### Exercise
Report every line below that holds the word "arrow".
(Beginning of Data for processing)
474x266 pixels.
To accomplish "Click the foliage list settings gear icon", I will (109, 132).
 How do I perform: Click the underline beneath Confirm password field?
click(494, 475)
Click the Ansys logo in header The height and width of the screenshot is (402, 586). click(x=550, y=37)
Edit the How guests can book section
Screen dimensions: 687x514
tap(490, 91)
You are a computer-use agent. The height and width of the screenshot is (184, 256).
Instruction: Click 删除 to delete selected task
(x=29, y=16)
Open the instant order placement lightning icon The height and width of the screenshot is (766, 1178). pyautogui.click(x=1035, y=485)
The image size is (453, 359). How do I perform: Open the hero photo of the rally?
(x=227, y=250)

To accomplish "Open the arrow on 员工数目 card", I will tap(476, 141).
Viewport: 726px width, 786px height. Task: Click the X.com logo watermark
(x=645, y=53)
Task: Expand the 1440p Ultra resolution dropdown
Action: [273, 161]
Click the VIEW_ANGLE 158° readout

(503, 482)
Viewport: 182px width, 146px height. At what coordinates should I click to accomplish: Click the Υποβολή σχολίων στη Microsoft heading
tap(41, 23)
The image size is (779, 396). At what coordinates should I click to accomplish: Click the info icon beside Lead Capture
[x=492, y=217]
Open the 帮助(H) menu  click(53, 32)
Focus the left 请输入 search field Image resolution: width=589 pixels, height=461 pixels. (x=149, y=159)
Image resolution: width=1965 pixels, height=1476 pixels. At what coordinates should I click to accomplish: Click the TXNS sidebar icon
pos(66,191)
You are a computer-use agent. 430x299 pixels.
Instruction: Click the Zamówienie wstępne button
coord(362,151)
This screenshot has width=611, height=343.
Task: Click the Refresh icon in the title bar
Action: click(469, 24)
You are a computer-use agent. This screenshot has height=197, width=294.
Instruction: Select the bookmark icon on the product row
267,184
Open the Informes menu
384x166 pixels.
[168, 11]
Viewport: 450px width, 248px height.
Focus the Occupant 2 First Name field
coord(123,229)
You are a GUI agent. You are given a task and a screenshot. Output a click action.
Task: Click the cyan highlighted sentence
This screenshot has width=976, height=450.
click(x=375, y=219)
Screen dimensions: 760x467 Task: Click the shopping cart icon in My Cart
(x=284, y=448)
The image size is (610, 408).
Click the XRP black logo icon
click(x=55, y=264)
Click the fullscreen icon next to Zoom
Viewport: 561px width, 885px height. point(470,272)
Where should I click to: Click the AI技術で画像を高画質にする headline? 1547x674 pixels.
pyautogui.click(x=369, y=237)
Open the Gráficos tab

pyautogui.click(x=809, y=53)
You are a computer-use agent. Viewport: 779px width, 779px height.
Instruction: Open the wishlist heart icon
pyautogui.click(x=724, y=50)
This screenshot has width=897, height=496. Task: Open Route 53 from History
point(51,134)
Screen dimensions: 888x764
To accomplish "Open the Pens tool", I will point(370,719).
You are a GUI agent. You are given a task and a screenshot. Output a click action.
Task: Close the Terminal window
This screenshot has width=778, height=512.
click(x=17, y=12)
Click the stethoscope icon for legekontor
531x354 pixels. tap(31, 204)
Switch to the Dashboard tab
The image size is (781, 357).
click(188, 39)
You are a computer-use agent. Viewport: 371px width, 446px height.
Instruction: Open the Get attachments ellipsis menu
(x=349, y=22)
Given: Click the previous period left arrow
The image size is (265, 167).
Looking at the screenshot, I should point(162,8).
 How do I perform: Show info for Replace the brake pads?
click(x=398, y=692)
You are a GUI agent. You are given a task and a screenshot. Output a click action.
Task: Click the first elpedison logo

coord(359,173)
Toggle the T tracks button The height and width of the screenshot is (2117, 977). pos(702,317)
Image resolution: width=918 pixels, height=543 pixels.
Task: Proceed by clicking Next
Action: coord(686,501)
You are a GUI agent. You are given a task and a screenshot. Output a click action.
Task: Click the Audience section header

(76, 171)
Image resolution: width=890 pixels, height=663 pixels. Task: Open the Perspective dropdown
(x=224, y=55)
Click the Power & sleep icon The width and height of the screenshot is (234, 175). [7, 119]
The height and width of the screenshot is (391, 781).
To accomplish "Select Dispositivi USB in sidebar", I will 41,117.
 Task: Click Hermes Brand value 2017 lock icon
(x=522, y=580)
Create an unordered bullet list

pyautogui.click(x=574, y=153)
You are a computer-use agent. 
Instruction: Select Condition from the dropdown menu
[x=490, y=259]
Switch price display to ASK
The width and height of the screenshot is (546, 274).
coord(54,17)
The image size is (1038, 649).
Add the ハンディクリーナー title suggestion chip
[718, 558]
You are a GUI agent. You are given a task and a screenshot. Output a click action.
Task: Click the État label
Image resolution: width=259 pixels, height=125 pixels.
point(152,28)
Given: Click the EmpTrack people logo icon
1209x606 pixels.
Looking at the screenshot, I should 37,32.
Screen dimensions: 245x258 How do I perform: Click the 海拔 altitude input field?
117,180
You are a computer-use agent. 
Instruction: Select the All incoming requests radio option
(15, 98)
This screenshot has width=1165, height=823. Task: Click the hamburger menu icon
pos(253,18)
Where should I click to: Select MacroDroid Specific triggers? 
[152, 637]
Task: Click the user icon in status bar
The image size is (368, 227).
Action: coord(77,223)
(End of Data for processing)
### Task output
To accomplish "Open the arrow on 员工数目 card", I will tap(476, 141).
Given: Click the previous period left arrow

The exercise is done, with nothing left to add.